**Document text**
‘Radically rewritten’ bacterial genome unveiled
The altered Escherichia coli represent the most extensive reengineering yet of an organism’s genetic code.
Synthetic biologists report the most far-reaching rewiring yet of a bacterial genome. The feat, described today in Science, involved repurposing 3.8% of the base pairs of the bacterium Escherichia coli.
The scientists replaced 7 of its 64 genetic codons — sequences that code for amino acids — with others that produce the same components. They were able to reduce the number of codons by synthesizing the DNA in 55 fragments, each of which was 50,000 base pairs long. They have yet to reassemble those pieces into a functioning E. coli.
Despite that, the team, led by researchers at Harvard Medical School in Boston, Massachusetts, say that it is a major step in the push to engineer organisms with new properties, such as resistance to infection by viruses. The synthetic biologists, including George Church at Harvard, reported their results on 18 August in Science. They say the work also serves as a prototype for the Human Genome Project—Write, in which scientists aim to synthesize a human genome.
Big changes
“This is a demonstration that that kind of radical reengineering is feasible,” Church says.
“Going down from 64 to 57 codons is a dramatic departure from what exists in nature,” says Farren Isaacs, a synthetic biologist at Yale University in New Haven, Connecticut, who worked with Church on previous recoding studies but was not involved in this project. “It‘s an important step forward for demonstrating the malleability of the genetic code and how entirely new types of biological functions and properties can be extracted from organisms through genomes that have been recoded.”

**Provided data**
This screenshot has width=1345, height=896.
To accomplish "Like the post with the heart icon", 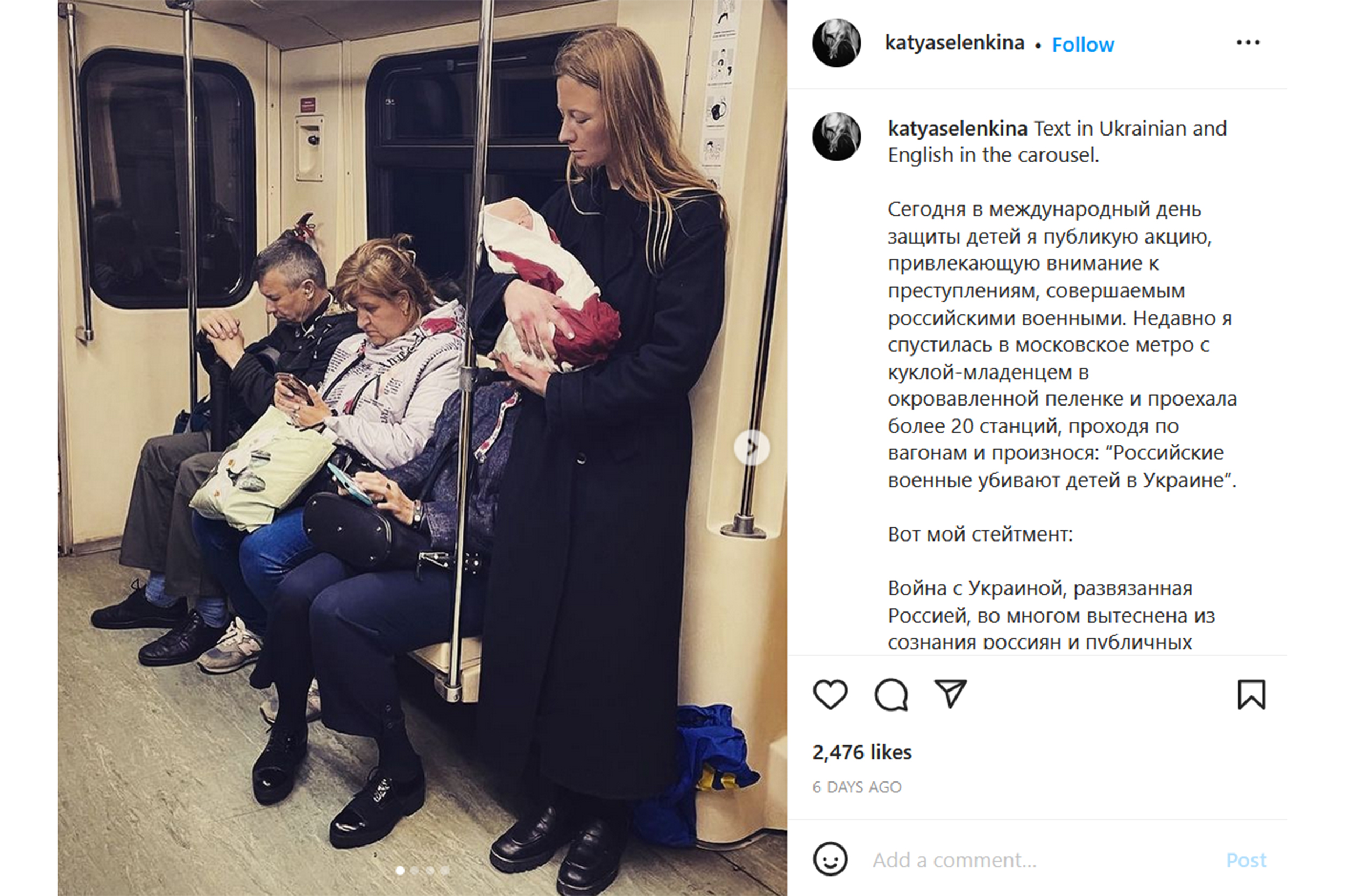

**Brief 1**
Reproduce the passage of the article on the rewritten bacterial genome starting at "Despite that, the" and ending at "a human genome.", substituting "model" for "prototype".
**Brief 2**
According to the article on the rewritten bacterial genome, how many of the 64 genetic codons of Escherichia coli did the scientists replace?
The material above is separate from the article on the rewritten bacterial genome.

**Exercise response 1**
Despite that, the team, led by researchers at Harvard Medical School in Boston, Massachusetts, say that it is a major step in the push to engineer organisms with new properties, such as resistance to infection by viruses. The synthetic biologists, including George Church at Harvard, reported their results on 18 August in Science. They say the work also serves as a model for the Human Genome Project—Write, in which scientists aim to synthesize a human genome.

**Exercise response 2**
Seven of the 64 codons.